For Maximos, the created world is a complex series of “reflections of, and participations in, the single eternal Logos” and that "created eros is understood as the energy that drives us to our proper place in the relationships that constitute this universe, an energy that is consistently self-relativizing, self-displacing. We can call it ecstatic in the strict sense of the term. It steps out of the closed definitions we instinctively work with, opening the life of any subject, any individual substance, to the life of the Other, both the finite and the Infinite Other.” (From the beginning of Chapter 2)

In other words, as God’s creatures we exist in a web of meanings and relationships that drive us all back to God, in whom we “move and breathe and have our being,” as St Paul described. Eros is understood in this system as the very energy that draws us towards God, and our ability to “see” the other is determined by whether our “looking” corresponds to this ordered relationship to God. To see the other in an “angelic” manner is to see the other as part of this Logos-centric relationship, whereas a “demonic” sight sees the other as merely an object to be acquired.

This vision of St Maximos is perhaps a perfect place to start in a discussion of a book that clearly describes human love and desire, the Song of Songs, the book of the Bible from which Andrew Hawes adapted the text for Sunday’s choral offerings, a musical work penned by his brother, Patrick Hawes.

The Church, in her wisdom, has read the Song of Songs, not merely as a historical account of love between a particular man (was it King Solomon?) and his Bride (which one?), but rather as poetry about real human love and as allegorical poetry about the love between God and his creatures, between Christ, the Bridegroom, and his Church, the Bride—to summarize an image used in the New Testament. Properly understood, the love between the man and woman of the Song of Songs is a manifestation, a reflection, of the true love that Christ has for us with all of the complexity, weightiness, and beauty that this implies.

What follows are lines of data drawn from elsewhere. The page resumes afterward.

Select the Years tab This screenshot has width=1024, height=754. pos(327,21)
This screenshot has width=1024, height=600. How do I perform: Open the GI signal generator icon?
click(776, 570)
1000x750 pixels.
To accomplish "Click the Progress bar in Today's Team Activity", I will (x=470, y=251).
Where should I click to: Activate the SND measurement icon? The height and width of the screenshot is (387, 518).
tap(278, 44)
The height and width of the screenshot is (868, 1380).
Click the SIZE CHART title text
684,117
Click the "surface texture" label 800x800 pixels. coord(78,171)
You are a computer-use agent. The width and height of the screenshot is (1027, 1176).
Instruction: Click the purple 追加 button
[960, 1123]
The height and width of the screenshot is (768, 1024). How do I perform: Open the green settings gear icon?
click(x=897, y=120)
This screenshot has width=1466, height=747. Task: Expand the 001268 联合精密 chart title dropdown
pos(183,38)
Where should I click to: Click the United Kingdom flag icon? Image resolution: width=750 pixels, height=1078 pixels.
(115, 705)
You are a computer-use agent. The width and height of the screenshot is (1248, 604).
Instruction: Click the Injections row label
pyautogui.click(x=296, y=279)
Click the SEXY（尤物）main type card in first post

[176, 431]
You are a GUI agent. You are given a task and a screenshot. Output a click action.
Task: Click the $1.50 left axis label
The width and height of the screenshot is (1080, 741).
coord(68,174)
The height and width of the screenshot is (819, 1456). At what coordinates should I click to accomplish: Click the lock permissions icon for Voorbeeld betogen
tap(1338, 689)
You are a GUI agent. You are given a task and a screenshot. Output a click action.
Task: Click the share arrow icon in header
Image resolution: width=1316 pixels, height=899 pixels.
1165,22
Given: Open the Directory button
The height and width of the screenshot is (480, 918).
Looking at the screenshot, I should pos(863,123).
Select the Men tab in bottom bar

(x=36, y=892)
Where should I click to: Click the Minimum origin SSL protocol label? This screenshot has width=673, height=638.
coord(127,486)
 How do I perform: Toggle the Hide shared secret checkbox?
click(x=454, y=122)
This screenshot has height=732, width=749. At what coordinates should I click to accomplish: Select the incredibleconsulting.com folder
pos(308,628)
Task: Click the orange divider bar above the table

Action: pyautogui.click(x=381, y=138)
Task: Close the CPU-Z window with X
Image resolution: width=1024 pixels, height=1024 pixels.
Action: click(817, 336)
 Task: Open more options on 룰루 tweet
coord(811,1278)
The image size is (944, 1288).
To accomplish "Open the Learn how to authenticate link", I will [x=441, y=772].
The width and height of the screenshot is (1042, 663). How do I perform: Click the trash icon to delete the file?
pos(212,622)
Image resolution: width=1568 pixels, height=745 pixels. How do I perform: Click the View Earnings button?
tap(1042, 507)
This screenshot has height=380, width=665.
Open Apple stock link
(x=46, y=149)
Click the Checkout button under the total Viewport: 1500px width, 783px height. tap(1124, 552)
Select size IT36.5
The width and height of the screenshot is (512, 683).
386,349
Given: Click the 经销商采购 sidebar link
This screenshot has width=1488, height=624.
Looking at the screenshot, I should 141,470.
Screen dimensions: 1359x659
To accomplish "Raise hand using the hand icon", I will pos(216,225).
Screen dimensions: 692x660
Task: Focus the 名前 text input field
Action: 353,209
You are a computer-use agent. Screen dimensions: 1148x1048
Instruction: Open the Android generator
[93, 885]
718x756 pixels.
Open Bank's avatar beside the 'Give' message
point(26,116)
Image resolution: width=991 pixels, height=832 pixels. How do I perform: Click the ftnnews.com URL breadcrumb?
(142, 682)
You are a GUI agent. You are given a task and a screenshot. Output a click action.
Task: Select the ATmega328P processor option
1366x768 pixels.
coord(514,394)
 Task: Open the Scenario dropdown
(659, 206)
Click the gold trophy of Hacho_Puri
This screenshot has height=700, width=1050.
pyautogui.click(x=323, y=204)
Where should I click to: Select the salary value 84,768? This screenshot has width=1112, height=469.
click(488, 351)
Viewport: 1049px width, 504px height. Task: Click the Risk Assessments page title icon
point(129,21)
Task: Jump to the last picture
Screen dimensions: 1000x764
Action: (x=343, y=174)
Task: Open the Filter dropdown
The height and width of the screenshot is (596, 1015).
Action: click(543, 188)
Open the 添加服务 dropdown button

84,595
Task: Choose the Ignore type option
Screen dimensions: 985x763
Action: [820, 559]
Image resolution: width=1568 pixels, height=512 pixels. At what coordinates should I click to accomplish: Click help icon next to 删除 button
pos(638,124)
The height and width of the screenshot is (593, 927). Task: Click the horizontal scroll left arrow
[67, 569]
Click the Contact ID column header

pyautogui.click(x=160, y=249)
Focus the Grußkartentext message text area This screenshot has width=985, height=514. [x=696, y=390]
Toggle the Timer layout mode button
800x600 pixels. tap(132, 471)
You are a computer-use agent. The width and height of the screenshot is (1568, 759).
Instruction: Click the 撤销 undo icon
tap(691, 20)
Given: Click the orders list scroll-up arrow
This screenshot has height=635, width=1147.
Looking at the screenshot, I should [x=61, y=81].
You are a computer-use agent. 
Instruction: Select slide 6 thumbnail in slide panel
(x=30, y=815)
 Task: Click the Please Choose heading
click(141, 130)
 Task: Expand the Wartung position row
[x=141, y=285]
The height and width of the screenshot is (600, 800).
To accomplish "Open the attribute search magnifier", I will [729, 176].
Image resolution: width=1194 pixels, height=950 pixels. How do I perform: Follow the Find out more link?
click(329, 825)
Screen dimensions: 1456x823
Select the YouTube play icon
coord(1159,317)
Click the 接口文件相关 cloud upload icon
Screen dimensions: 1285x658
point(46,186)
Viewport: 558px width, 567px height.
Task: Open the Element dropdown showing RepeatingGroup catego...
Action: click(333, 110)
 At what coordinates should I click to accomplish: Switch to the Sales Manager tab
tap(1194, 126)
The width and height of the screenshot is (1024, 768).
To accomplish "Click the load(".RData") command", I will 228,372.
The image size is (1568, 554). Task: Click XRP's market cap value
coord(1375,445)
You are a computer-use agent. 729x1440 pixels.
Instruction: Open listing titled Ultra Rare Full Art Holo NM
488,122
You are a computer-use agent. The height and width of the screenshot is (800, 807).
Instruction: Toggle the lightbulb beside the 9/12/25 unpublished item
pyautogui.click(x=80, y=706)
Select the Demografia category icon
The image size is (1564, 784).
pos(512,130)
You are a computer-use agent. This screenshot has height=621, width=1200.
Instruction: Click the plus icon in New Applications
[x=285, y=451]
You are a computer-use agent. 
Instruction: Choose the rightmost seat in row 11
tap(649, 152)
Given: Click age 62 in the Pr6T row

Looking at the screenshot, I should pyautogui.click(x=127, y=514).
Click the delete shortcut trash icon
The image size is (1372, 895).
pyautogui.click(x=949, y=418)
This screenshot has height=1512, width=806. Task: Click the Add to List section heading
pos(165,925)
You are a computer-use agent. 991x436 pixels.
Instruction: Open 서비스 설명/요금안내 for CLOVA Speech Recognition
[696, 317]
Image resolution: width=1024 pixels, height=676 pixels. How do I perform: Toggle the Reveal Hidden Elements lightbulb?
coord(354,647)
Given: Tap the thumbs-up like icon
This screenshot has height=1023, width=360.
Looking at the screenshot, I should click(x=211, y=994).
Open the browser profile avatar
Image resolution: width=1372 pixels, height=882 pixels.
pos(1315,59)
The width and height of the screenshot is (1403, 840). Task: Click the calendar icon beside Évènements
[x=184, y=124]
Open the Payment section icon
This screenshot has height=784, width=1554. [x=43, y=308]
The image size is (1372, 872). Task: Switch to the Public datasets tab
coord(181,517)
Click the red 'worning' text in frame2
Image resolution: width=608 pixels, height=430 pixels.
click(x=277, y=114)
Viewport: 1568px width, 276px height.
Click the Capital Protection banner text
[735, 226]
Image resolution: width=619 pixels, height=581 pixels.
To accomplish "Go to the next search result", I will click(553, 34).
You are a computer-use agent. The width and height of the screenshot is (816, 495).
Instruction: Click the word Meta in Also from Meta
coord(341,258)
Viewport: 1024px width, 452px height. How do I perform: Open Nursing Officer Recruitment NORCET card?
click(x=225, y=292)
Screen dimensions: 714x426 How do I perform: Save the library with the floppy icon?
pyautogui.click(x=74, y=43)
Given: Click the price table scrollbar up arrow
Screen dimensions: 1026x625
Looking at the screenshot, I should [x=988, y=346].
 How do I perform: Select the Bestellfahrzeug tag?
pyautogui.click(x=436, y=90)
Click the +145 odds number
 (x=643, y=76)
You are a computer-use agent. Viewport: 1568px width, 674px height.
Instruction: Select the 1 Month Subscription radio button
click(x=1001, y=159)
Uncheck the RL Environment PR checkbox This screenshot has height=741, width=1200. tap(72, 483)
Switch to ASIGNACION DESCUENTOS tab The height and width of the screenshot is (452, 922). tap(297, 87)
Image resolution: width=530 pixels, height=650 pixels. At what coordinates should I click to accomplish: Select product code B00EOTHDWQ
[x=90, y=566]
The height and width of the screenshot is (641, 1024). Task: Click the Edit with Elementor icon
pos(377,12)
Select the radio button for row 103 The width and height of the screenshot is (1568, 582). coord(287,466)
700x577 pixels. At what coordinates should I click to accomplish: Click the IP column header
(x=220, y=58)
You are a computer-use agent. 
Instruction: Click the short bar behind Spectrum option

Eros, it is said, gets a bad rap in the Western Church these days, likely because we associate the word with our sinful tendency to turn desire into an acquisitive activity (St Maximos’ demonic sight). However, we are invited, in part by the Eastern Church, to delight again in books like the Song of Songs, in its beautiful natural imagery—with its apples, raisin cakes, bundles of myrrh, gazelles and vineyards—and in the excellent love it describes between Lover and Beloved.

This book is bursting with loveliness: through it we are called to imagine this story, along with our human loves, as sublime images of Christ's love for the Church, of the Father's love for us children, for the Spirit's loving movement, "in all places and filling all things, Treasury of blessing and Giver of life.”